── Material shown ──
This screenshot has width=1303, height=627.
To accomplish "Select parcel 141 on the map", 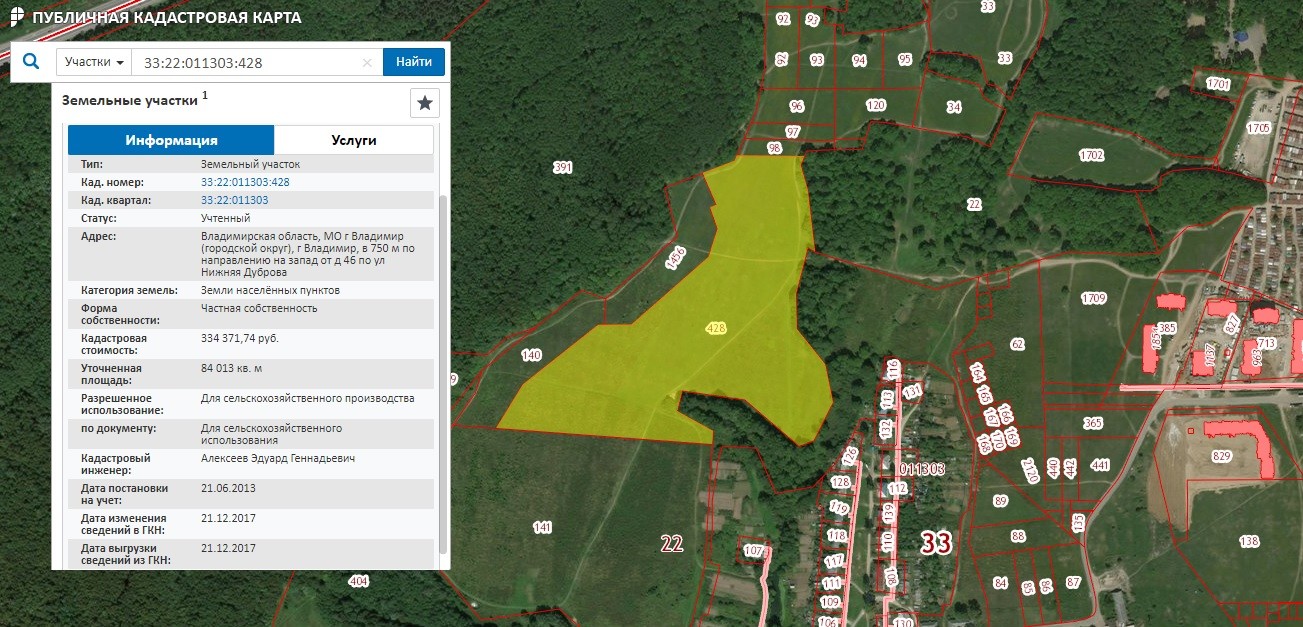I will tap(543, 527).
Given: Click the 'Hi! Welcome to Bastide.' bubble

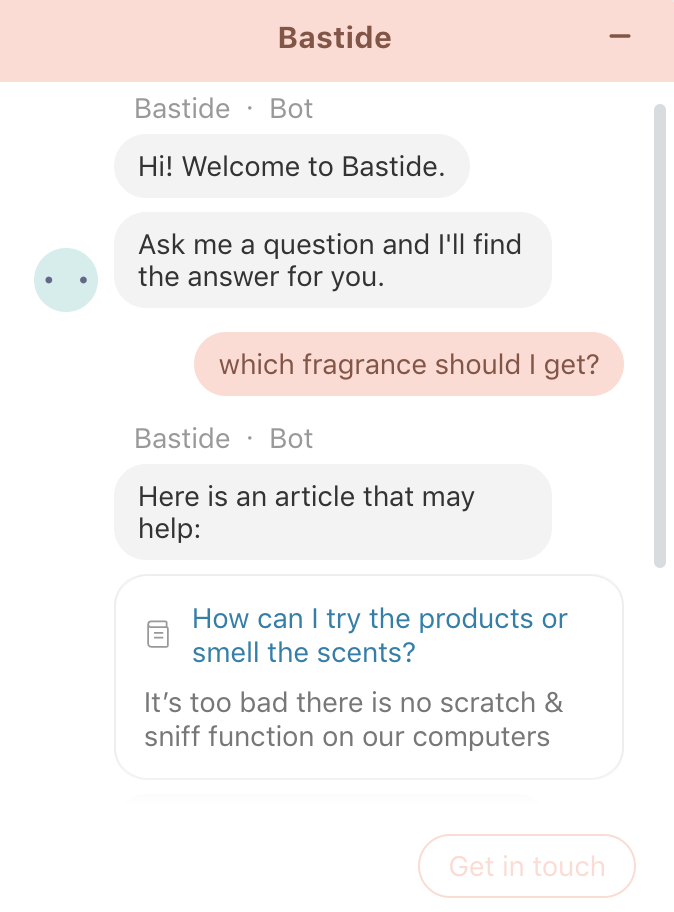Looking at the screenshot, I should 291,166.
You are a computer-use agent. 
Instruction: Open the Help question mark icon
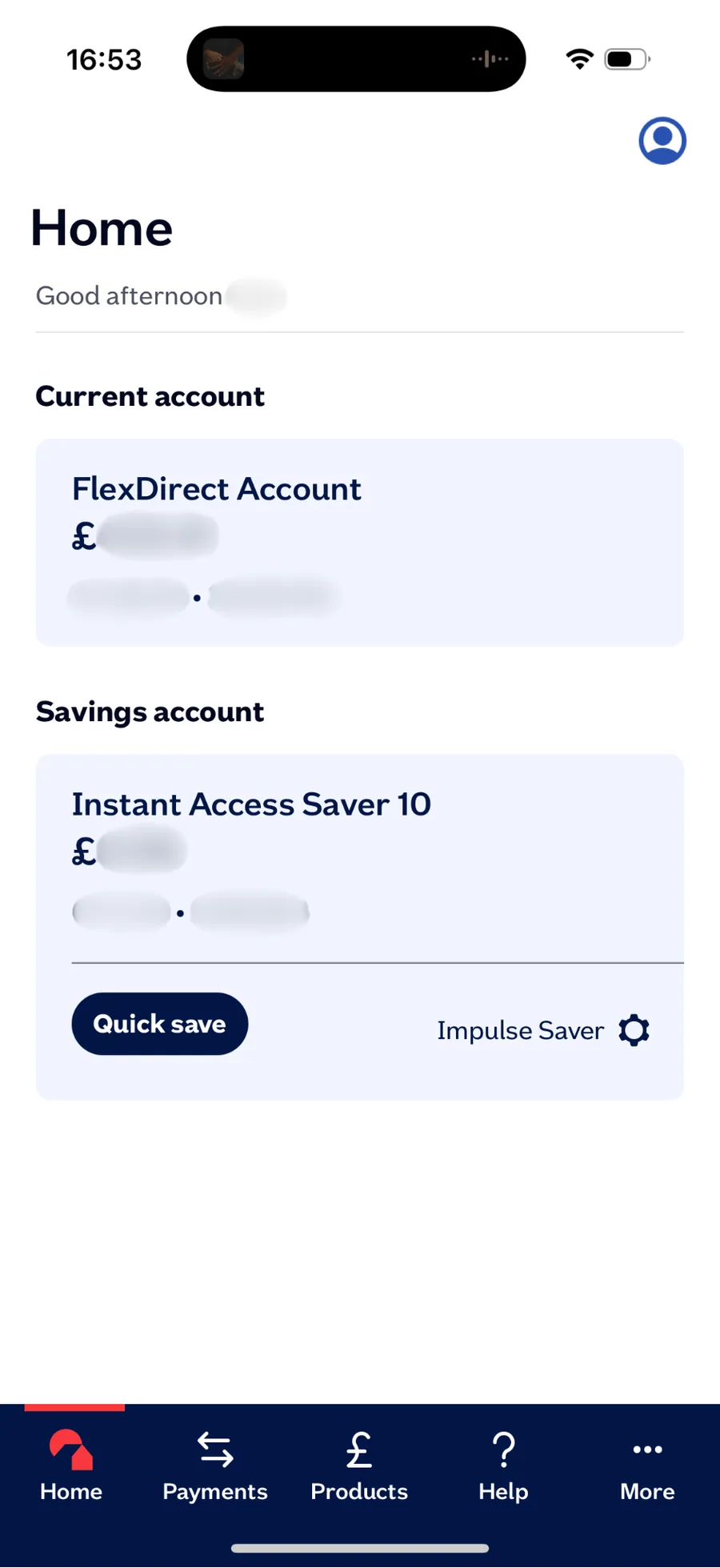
───
Problem: Exclude the pictures, and output exactly the lines from the one with "You are a computer-use agent." through the last line of the records, both included.

Written response:
You are a computer-use agent. 
Instruction: Open the Help question mark icon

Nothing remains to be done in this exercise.